- **Task requirements**
Copy the lines below word for word, without the pictures.

— begin Task inputs —

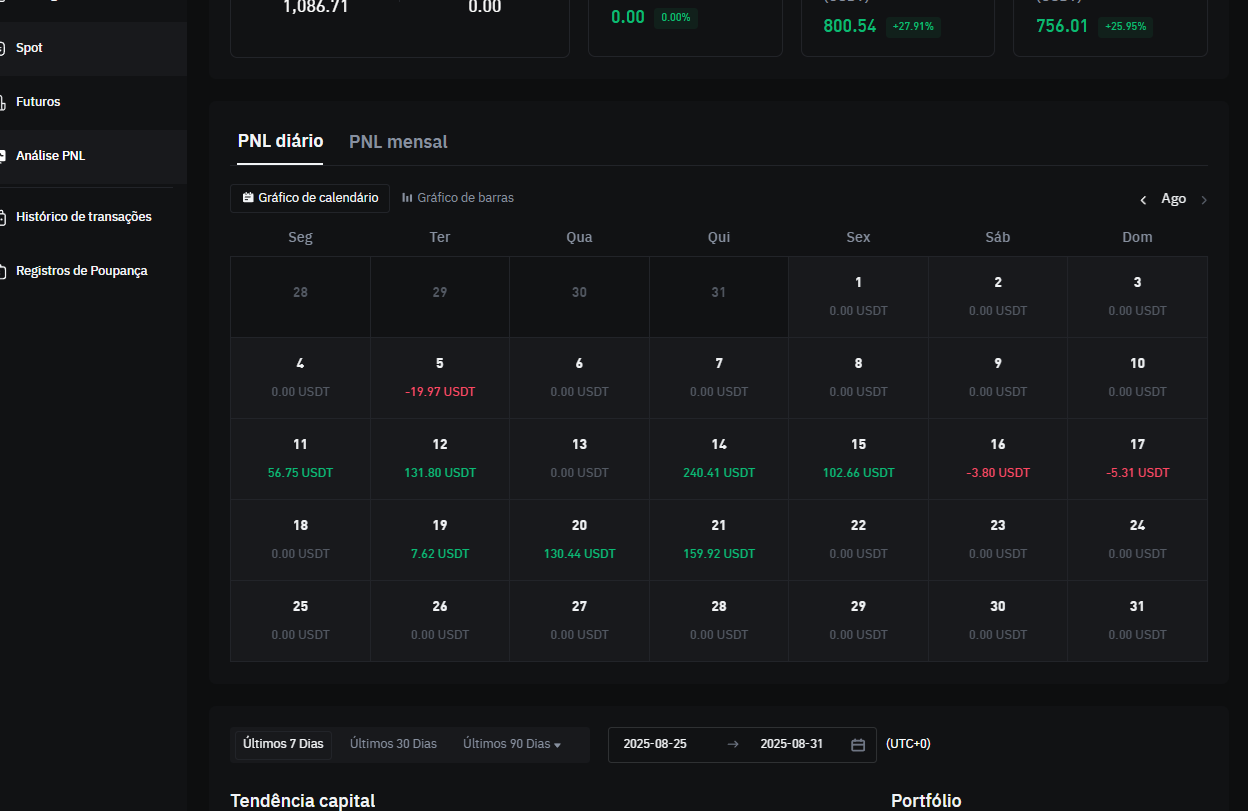The height and width of the screenshot is (811, 1248).
Task: Click the Futuros sidebar icon
Action: [3, 103]
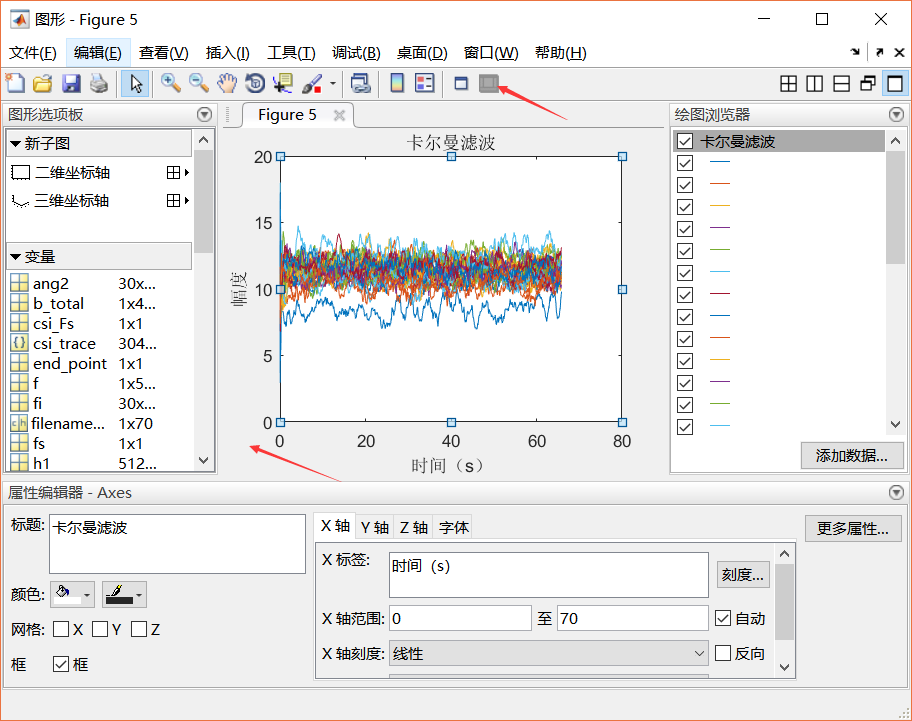Viewport: 912px width, 721px height.
Task: Enable the Rotate 3D tool
Action: [x=255, y=84]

— end Task inputs —

- **Result of this exercise**
The height and width of the screenshot is (811, 1248).
Task: Click the Futuros sidebar icon
Action: [3, 103]
Viewport: 912px width, 721px height.
Task: Enable the Rotate 3D tool
Action: [x=255, y=84]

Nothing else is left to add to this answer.